A saúde de Osasco será, gradativamente, administrada pela iniciativa privada. Em reunião na noite de quinta-feira (9 de abril), o secretário de Saúde do município, José Amando Mota, apontou como inevitável o processo que resultará na administração privada da rede pública de atendimento da cidade.

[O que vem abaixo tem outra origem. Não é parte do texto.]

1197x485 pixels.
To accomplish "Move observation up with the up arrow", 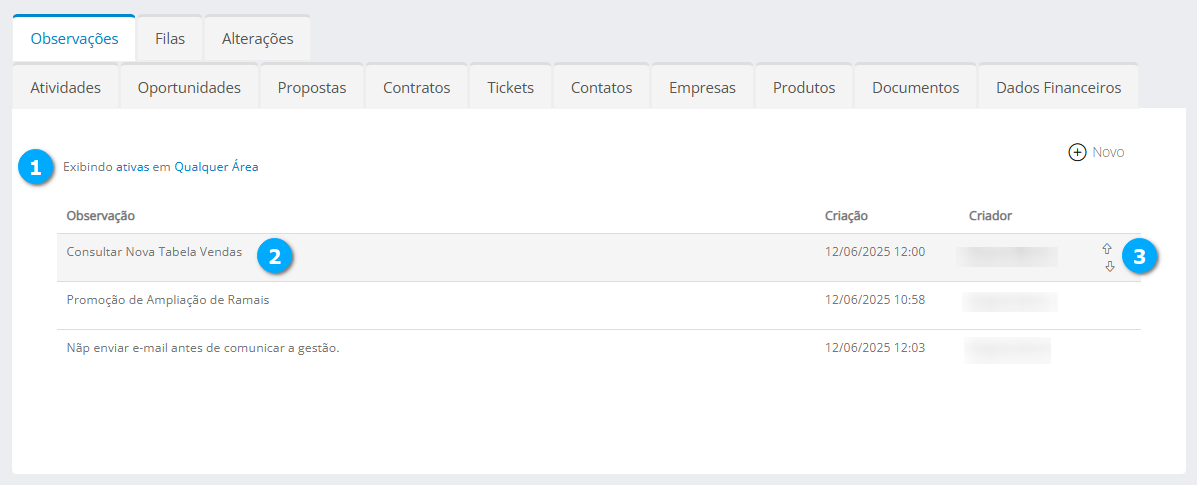I will point(1108,248).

O processo terá início com a escolha de uma organização social (OS) para gerir o principal equipamento de saúde da cidade, o Hospital Municipal Central. “A prefeitura, ela não perde a gestão do hospital”, garantiu Mota. O secretário ressaltou que o poder municipal determinará os termos nos quais essa administração será feita (definindo metas por meio de um contrato de gestão). O secretário de saúde justifica a medida: ela traria agilidade ao dia a dia do hospital, já que a iniciativa privada teria mecanismos menos burocráticos para, por exemplo, a compra de insumos. “A palavra agilidade é o mote dessa questão”, resumiu Mota.

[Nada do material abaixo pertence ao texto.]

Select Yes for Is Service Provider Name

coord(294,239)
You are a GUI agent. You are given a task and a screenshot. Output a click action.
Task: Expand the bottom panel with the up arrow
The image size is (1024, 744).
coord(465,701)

O secretário de Relações do Trabalho do Sindicato dos Médicos de São Paulo (Simesp), José Erivalder Guimarães de Oliveira, pediu, no mesmo encontro, que o governo de Osasco se comprometesse a elaborar, em conjunto com entidades médicas, um compromisso no qual constem parâmetros (a serem exigidos nos contratos firmados com essas OSs) que garantam, por exemplo, um piso salarial para a categoria médica. Erivalder apontou que hoje, só na cidade de São Paulo, cerca de 6 mil médicos trabalham para essas organizações sociais. E que há uma “série de dificuldades” nessa relação profissional. “Nós queremos proteger esses médicos”, concluiu.
Demais organizações médicas presentes na reunião, como a Associação Paulista de Medicina (APM) e o Conselho Regional de Medicina de São Paulo (Cremesp), concordaram com a proposta. O secretário aceitou a sugestão prontamente. Uma nova reunião, a ser marcada, irá tratar especificamente do assunto.